Thursday, January 19, 2012

Breaking Confidentiality: Is Rape Considered A Danger to Others?

A student of mine at the University of Denver raised an interesting question recently: If a therapy client tells you he is going to rape someone after his session with you, do you have an ethical or legal obligation to do something about it?

At first glance, the answer seems obvious. As a decent human being, of course you would have an obligation to try to prevent a rape. Unfortunately, the answer is not that simple. As a therapist, you need to consider three different factors: 1) Confidentiality, 2) Danger to Self/Others, and 3) Duty to Protect.

1) Confidentiality. In Colorado (and most other states), therapists are required to keep almost all information provided by a client confidential. Legally, therapists are not allowed to break confidentiality unless the client is a danger to him/herself, a danger to others, or in cases of court orders. In addition, suspected child abuse and suspected at-risk adult abuse needs to be reported, and therapists are allowed to  use a therapy client's records to defend themselves if the client sues them for malpractice.

That's it. Those are the only times a therapist can break confidentiality. Past crimes cannot be reported (remember how Tony Soprano would tell his psychiatrist all of the illegal things he had done AFTER he did them?). If a client tells his therapist he murdered someone, it is illegal to tell the police. Most future crimes cannot be reported either, unless the client is in danger of harming someone else, which leads to...

2) Danger to Self/Others. In Colorado, "danger" is not well defined. Intention to commit suicide or homicide are extreme cases--they are easily considered "danger" and the therapist is justified in breaking confidentiality in order to keep the public safe. But, cutting on one's arms with no intention of committing suicide might not be considered "danger to self." A planned fist fight at 3:30 on the school playground might not be considered "danger to others."

What about rape? Clearly, rape is a heinous act. But, the vast majority of rapes do not end in death. How much physical injury must there be to push rape over the "danger" threshhold? What about emotional danger? Typically, it is only physical danger that is required in order to break confidentiality.

So, if a therapy client is planning on raping someone in the immediate future, would you consider that to be "danger to others?" If you answered, "Yes" to that question, then you need to move on to...
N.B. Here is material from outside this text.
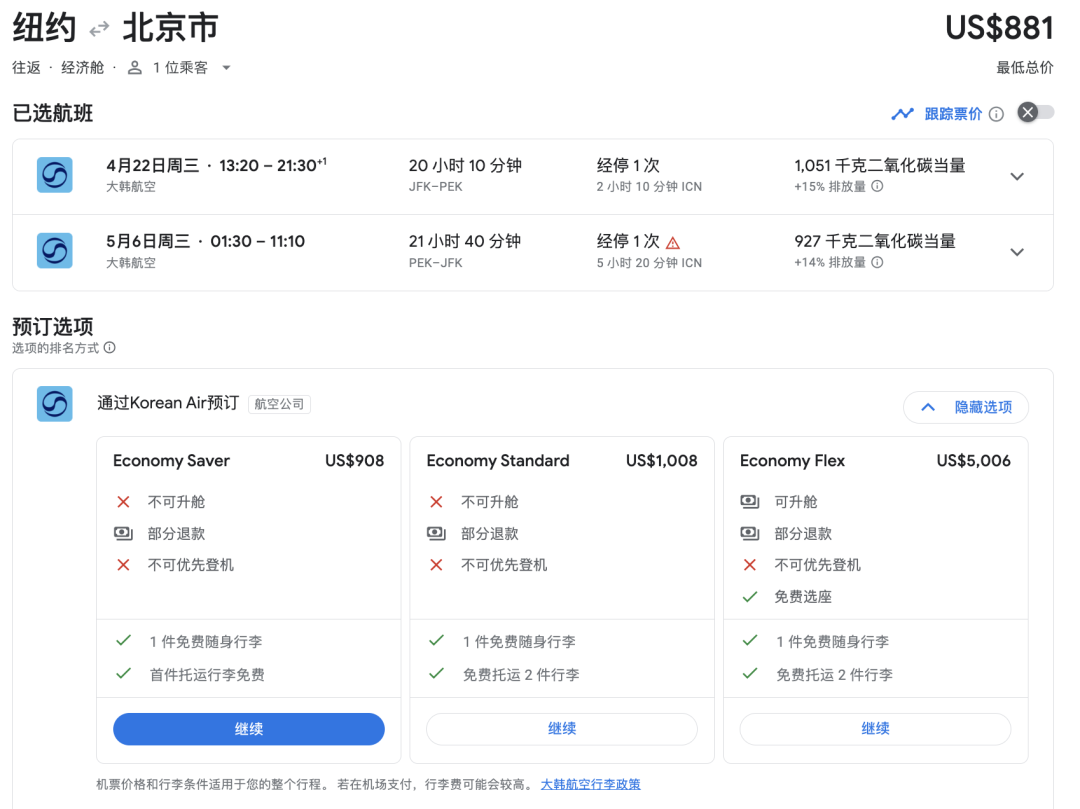
Task: Click the round-trip swap arrows icon
Action: point(99,30)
3) Duty to Protect. In the 1970's, a man named Prosenjit Poddar killed a California woman named Tatiana Tarasoff. Mr. Poddar had told his therapist of his intention to kill Ms. Tarasoff, and her family sued the psychologist because they felt he did not do enough to protect their daughter from this threat. In two landmark cases, the California Supreme Court agreed, and they established a Duty to Protect.

It has become a standard of care for therapists to follow the Tarasoff case's Duty to Protect. If a client has the intention to kill an indentifiable victim and has the means to do so, the therapist must take steps to warn and protect the potential victim. That usually involves calling the police, calling the intended victim, and taking other reasonable steps (like telling a school principal or campus safety, given the specifics of the case).

The California Supreme Court wrote, "The protective privilege [i.e. confidentiality] ends where the public peril begins." But, the California court saw the public peril as death. What about something less physically dangerous, like rape?

Unfortunately, there is still no clear answer as to whether or not it is legally permissible or legally required to break a therapy client's confidentiality in order to prevent a rape. Ethically, I think it is clear that therapists should try to do everything in their power to stop such a horrible act from occurring. But, does that include warning the intended victim and the police? What would you do?

Thanks for reading-- Max Wachtel, Ph.D.